- Problem details: Once you find the line with "Task: Select the 2022 column header", output it and every line after it exactly, through the last line of the listing, but no pictures.

- Given data:
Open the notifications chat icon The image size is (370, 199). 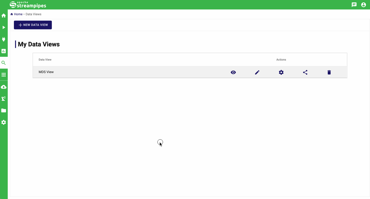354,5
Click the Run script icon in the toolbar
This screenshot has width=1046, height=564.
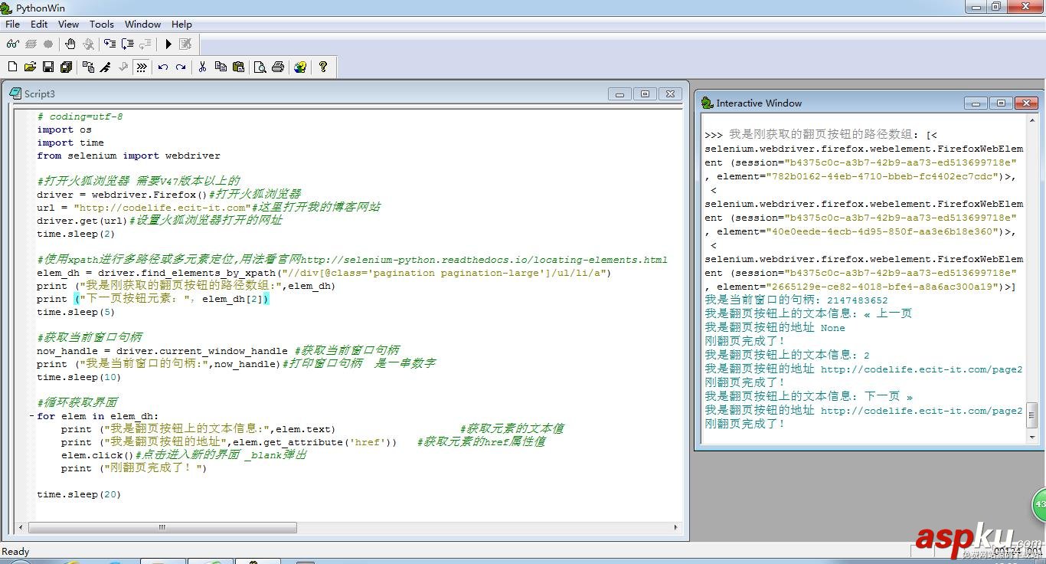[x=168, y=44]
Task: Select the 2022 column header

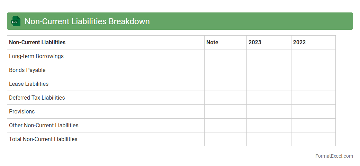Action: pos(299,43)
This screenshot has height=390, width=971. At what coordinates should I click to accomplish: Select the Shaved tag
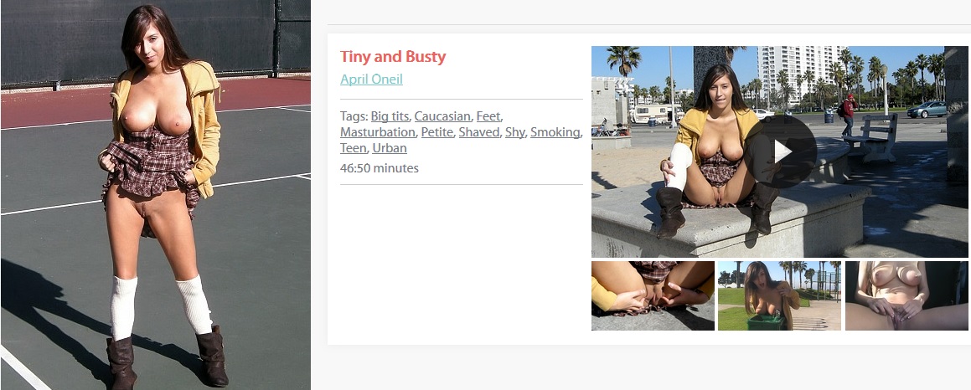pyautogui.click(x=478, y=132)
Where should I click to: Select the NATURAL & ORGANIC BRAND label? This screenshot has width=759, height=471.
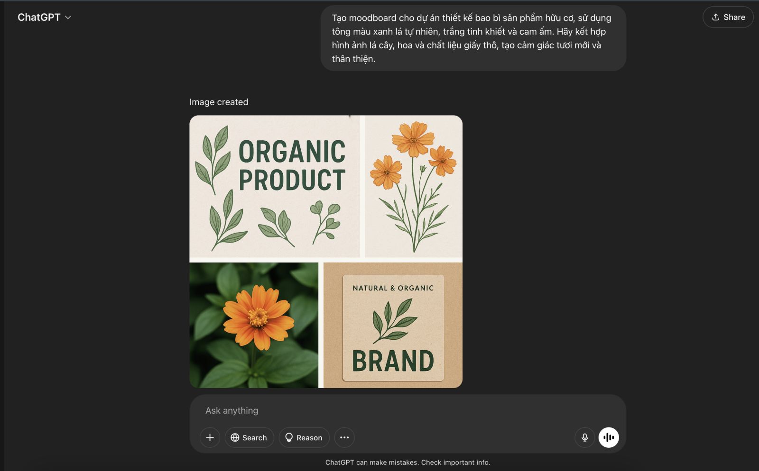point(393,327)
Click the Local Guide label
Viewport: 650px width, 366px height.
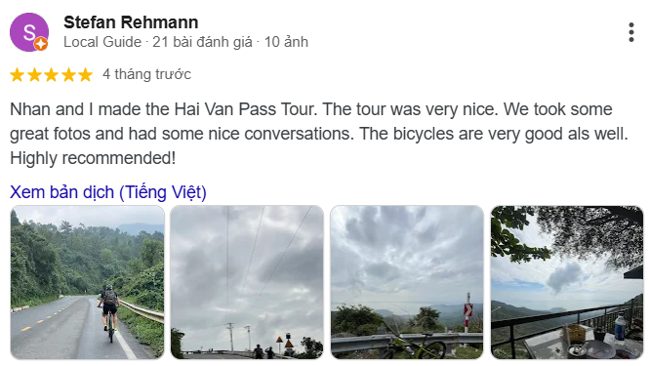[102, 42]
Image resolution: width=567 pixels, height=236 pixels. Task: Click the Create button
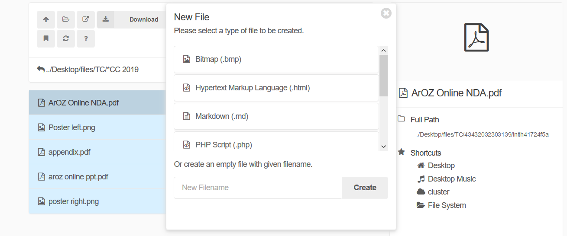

- Response to this exercise:
Task: Select the 2022 column header

Action: pos(299,43)
This screenshot has height=390, width=971. At what coordinates should I click to accomplish: Select the Shaved tag
pyautogui.click(x=478, y=132)
Where should I click to: Select the NATURAL & ORGANIC BRAND label? This screenshot has width=759, height=471.
point(393,327)
Click the Local Guide label
Viewport: 650px width, 366px height.
[102, 42]
Image resolution: width=567 pixels, height=236 pixels. Task: Click the Create button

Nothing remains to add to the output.